El verano va repartiendo, como naipes, sus dosis de calor sobre cada rincón de la península en una partida que parece no tener final.
Pero los días se acortan.
Las temperaturas, lentamente, van bajando.
El sol se va rindiendo, exhausto, tras derrochar, durante tanto tiempo, sus bocanadas de fuego.
Es un placer dejarse acariciar por los solos de piano de George Winston, (Colors, The cradle, Thanksgiving,…) mientras el atardecer se va apoderando lentamente del cielo y lo llena de colores inusitados, paleta viva, cambiante, diversa, emocionada...

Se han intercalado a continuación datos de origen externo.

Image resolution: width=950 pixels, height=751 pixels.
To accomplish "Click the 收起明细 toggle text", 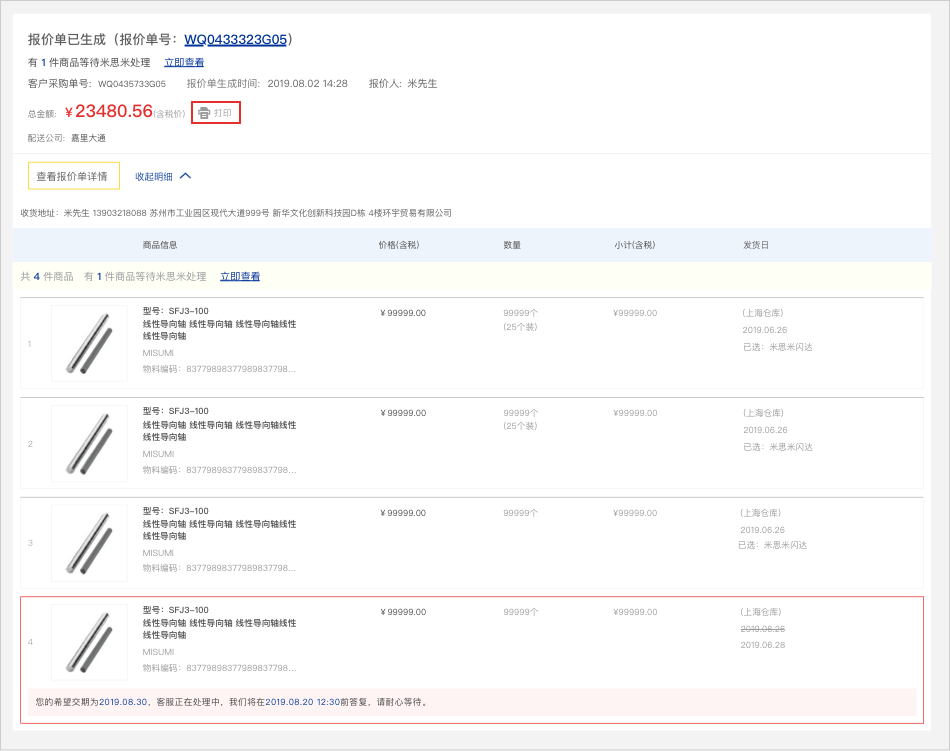I will point(154,176).
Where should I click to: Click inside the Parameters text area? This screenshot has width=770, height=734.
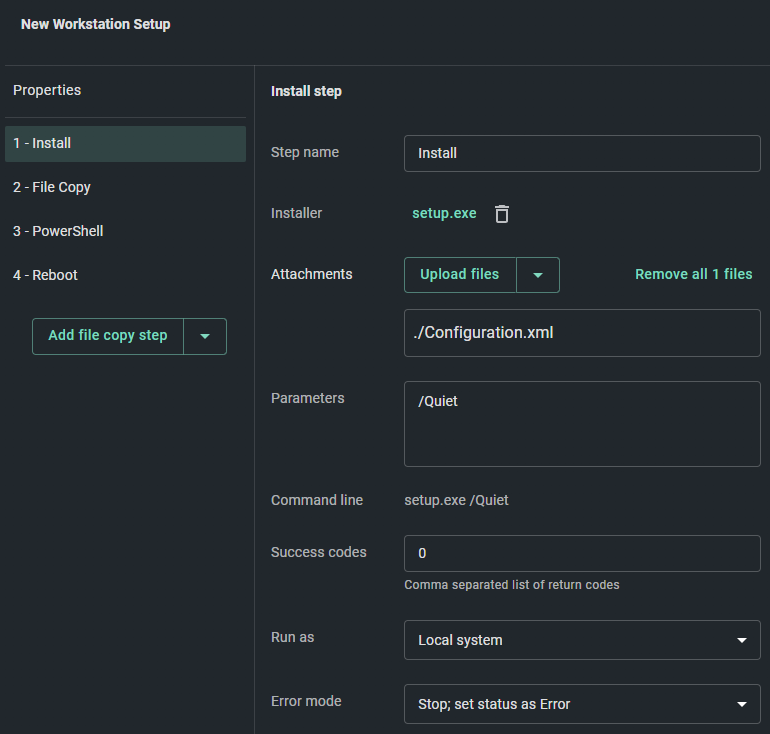coord(582,423)
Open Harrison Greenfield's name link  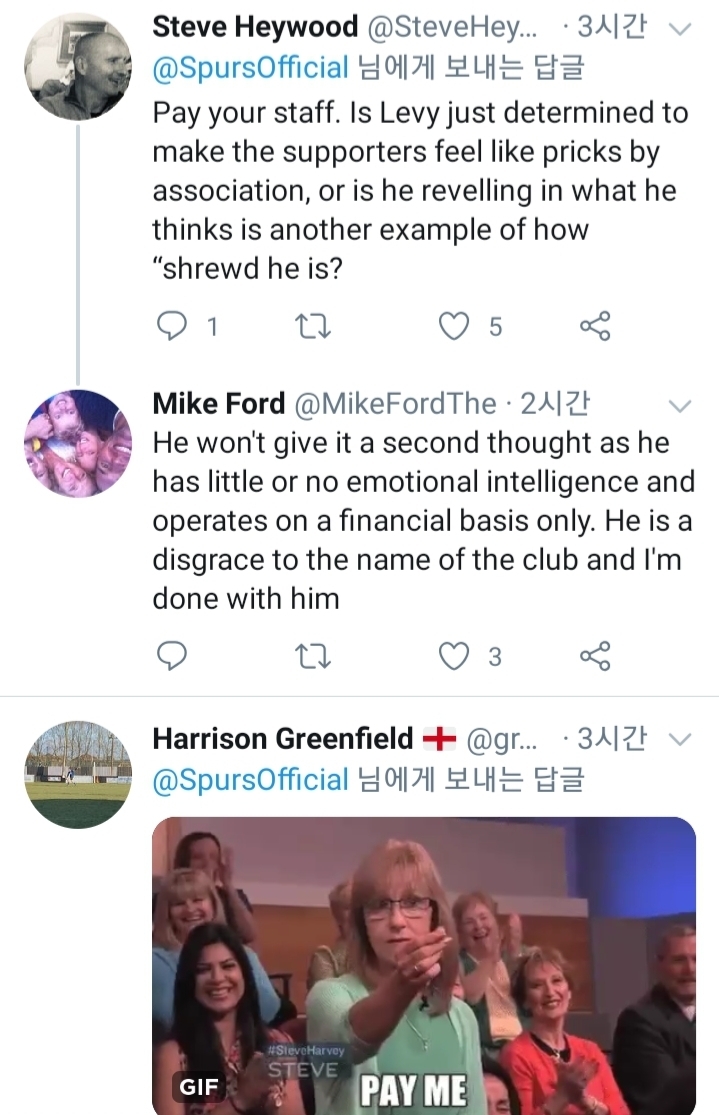282,739
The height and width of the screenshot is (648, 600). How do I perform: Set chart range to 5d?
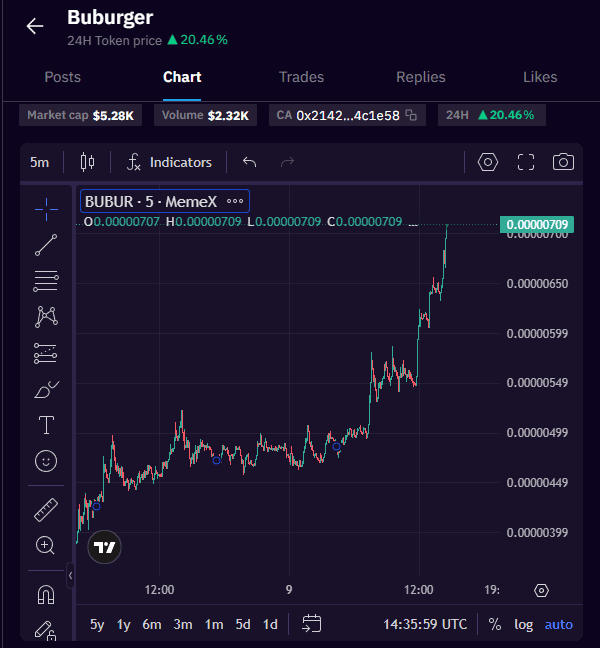pyautogui.click(x=243, y=624)
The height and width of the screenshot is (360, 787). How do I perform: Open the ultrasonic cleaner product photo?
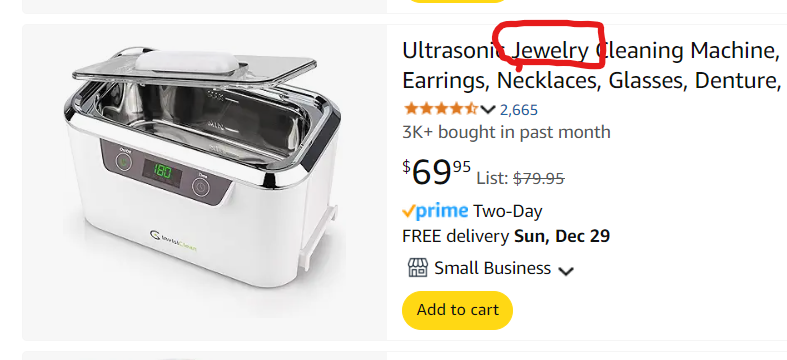point(204,182)
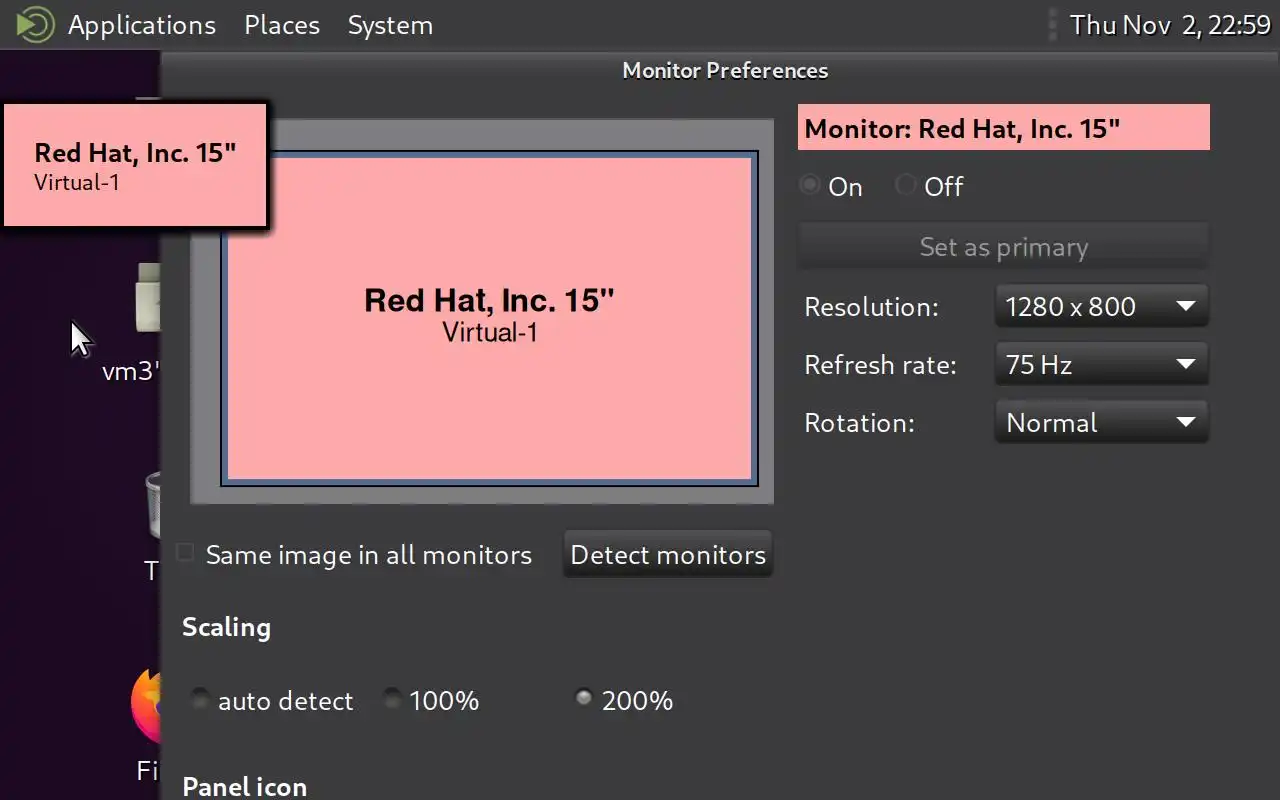Image resolution: width=1280 pixels, height=800 pixels.
Task: Open the MATE logo menu icon
Action: click(34, 24)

Las farolas, enhiestas, dejan caer su incipiente luz como una gota de cristal incandescente, derretido, igual que un colgante de ámbar que pende del cuello de la noche, presagiando el otoño.

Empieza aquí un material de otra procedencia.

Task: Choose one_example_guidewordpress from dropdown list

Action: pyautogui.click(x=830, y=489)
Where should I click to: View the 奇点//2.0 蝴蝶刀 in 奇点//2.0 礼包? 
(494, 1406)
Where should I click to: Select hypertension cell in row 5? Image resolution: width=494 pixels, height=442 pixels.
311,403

Todo invita a la tranquilidad. Todo nos ofrece ir del brazo de la reflexión. Todo nos acerca al pensamiento único de que la vida existe en cada detalle y nos lleva, de la mano, hacia ese espacio en el que parecen compatibles abanicos de vivencias encontradas.
La luz y su ocaso.
El sol y el anochecer.
El dolor y la sonrisa.
La cicatriz y el gesto amable.
La desazón y la calma.
El adiós y la presencia.
La actividad y la quietud.
El sueño y la realidad.
Lo cotidiano y lo extraordinario.
La compañía y la soledad.
La vida, con sus matices, rosas y espinas, sonido y silencio, expansión y recogimiento, aspereza y caricia, en un sinfín de notas discordantes, eterna fuente inagotable, manantial de contrastes.